→ Passage choisi:
<<<<

Une partie de campagne, Maupassant, 1881 : Des lieux communs au rossignol

La nouvelle, ou le conte selon la terminologie en usage au XIXe siècle, est d'abord publiée par Maupassant en revue, dans La Vie moderne, en 1881, puis insérée dans le recueil La Maison Tellier, publié la même année, où elle suit "Le papa de Simon" qui date de 1879 et précède "Le printemps" qui date aussi de 1881. Ces trois nouvelles ont pour thème commun l'antinomie du désir et de la réalité.

L'article qui suit a été écrit en 1996, pour clarifier la question du lieu commun et des stéréotypes dont Maupassant fait ici un usage important.

Rossignol : 1. petit oiseau à bec fin et à plumage grisâtre dont le chant est fort agréable...

2. familièrement. Femme à la voix pure et flexible.

6. sobriquet donné par les libraires aux ouvrages qui ne se vendent pas.

Nom donné par les marchands aux étoffes passées de mode.

9. terme de serrurerie. Crochet dont on se sert pour ouvrir toutes sortes de serrures.

Quatre acceptions relevées dans Littré.

Une partie de campagne (Maupassant, 1881) semble s'inscrire, à première vue, dans un courant florissant au XIXe siècle: la critique de la petite bourgeoisie. Un regard acerbe ridiculise cette cible désignée par les romantiques (cf. Chatterton) à une vindicte que l'on retrouve aussi bien chez Gautier (cf. préface de Mademoiselle de Maupin), que chez les écrivains que l'on nommera réalistes, à commencer par Flaubert dont les personnages peuvent être lus à travers ce prisme, trop souvent simplificateur, de Homais à Bouvard et Pécuchet. Le type, dès le départ, s'était mué en stéréotype, savoir : une représentation majoritairement partagée et essentiellement négative. Les dessins de Monnier (1830) et son personnage de Joseph Prudhomme en fournissaient déjà toutes les caractéristiques dont seront tributaires même les poètes, Verlaine, par exemple, ("Monsieur Prudhomme", 1863) voire Rimbaud, et même plus tardivement les écrivains du début du XXe siècle.

>>>>

→ Données disponibles:

<<<<

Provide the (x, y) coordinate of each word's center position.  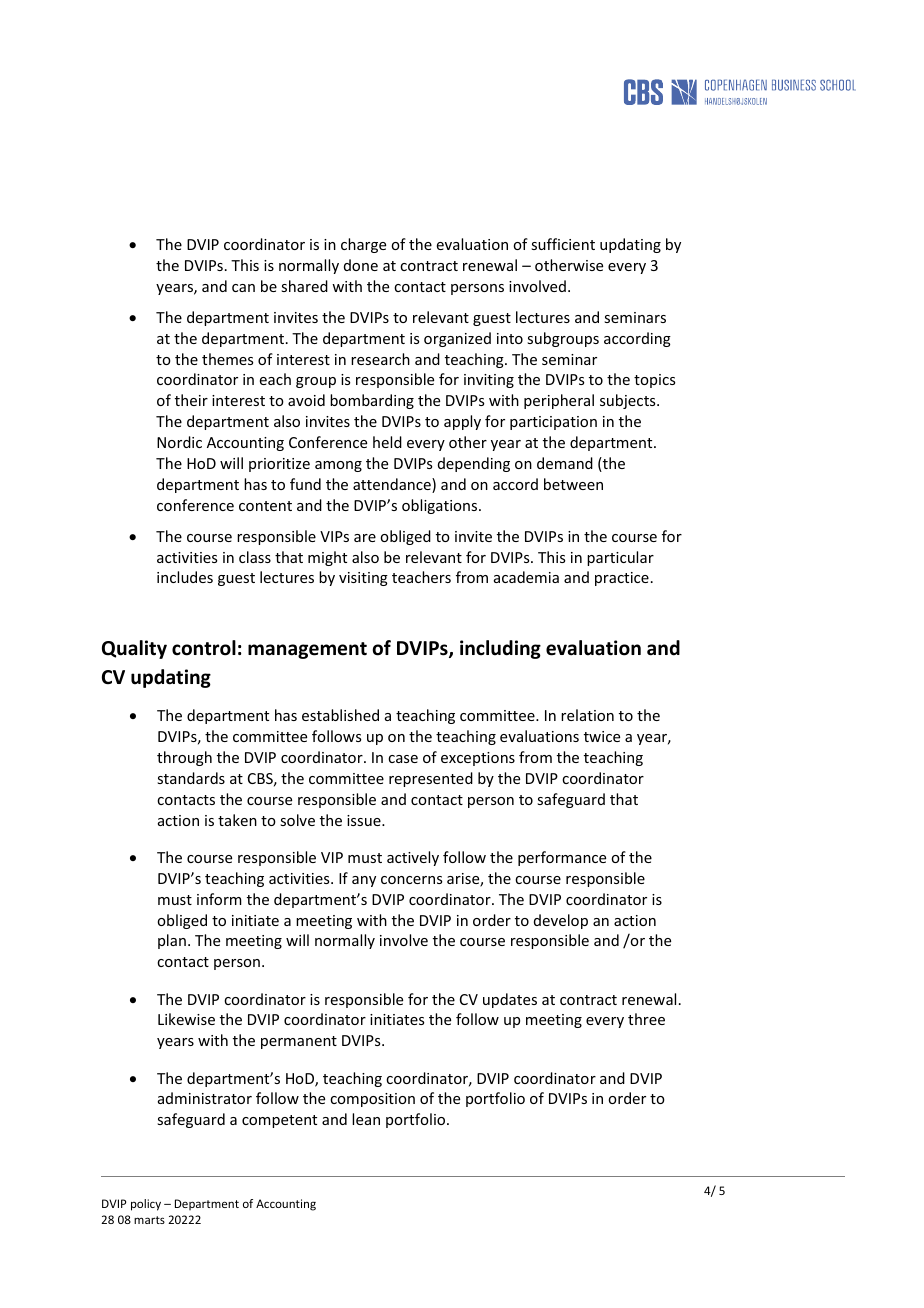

>>>>

→ But de l'exercice:
D'après le passage choisi, dans quelle revue Maupassant publie-t-il d'abord Une partie de campagne ? Appuyez-vous uniquement sur le passage choisi.

→ Corrigé:
Dans La Vie moderne.